The question I always ask, when evaluating companies making these types of claims, is "what hard computer science problems did you solve to make this possible". If you've actually done what is claimed like in the above, it will be an interesting list. In practice, this question usually elicits confusion.

There are legions of dubious companies making claims like this, which you can safely ignore. Their data quality is so poor that they would have difficulty violating most peoples' privacy even if they wanted to. The couple orgs with the technical expertise to actually pull it off competently don't talk about it.

1 comments

throwaway-blaze 1513 days ago

Actually, off the shelf open source and commercial data processing and analysis software can be made to do this stuff, if you're willing to spend $$ on AWS or similar infrastructure. This kind of analysis is easily partitionable, and while you're right that it would be hard to do this for all 3bn phones all the time, it's relatively straightforward to identify hundreds or thousands of candidate devices and then do the needed analysis across a huge data set.

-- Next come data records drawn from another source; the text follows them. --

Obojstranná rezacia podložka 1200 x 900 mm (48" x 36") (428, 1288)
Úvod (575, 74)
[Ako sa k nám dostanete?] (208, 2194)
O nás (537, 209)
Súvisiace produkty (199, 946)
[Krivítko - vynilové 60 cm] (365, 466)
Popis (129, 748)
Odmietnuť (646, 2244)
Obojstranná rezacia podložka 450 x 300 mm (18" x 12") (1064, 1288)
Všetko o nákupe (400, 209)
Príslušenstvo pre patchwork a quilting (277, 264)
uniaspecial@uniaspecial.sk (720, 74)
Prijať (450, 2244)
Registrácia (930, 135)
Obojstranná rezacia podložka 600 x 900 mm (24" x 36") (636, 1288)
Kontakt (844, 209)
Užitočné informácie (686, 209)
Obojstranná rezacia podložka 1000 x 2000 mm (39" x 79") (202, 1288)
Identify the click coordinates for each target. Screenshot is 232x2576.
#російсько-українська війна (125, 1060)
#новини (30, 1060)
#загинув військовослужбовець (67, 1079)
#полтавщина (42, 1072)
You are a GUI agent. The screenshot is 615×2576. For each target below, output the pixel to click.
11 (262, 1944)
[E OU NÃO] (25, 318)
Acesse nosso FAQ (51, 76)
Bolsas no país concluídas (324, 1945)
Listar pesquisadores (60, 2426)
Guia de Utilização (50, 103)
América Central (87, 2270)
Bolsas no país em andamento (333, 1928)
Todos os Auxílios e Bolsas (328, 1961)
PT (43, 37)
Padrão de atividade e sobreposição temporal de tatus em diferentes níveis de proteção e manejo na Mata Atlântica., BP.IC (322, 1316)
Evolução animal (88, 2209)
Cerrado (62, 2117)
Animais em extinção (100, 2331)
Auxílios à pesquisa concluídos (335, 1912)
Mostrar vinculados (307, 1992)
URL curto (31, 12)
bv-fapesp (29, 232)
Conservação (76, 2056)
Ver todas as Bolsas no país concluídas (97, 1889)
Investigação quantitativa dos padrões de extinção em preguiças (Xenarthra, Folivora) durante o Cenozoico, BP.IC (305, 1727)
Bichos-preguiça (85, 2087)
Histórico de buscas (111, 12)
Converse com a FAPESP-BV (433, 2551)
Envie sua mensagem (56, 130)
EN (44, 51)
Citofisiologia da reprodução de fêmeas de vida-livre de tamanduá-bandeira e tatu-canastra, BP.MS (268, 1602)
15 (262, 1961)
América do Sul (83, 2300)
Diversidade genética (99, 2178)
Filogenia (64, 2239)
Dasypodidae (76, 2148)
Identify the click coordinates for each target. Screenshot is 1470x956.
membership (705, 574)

(Built and sold a Data Broker, it's not a low margin biz btw, we had >85% gross margins because of how cheap the source raw data is, and we were doing double-digit millions $$ in revenue).

jandrewrogers 1513 days ago

There is open source software that can do online indexing across space/time/entity and cross-domain entity resolution in real-time on petabytes of telemetry data per day? The data never stops flowing and it isn't trivially partitionable in an analytically useful way -- graph-like joins figure prominently. It isn't a problem you can solve simply by throwing hardware at it.

I've been paid to characterize the quality of this type of data from well-known brokers by discerning customers, and in my experience it is all varying degrees of rubbish from which almost no generalizable insights are possible. Even with data that is much higher quality than what you can get from app SDKs and adtech, ground-truthing experiments show that it requires very sophisticated analytics to build something resembling a generalizable model from which insights can be reliably extracted.

I know there is a lot of money in selling data like this but it is essentially a scam, promising insights that aren't really derivable given the data provided. The data quality has also become much worse over time, for a variety of reasons, which is arguably a bigger limitation these days than lack of a suitable platform.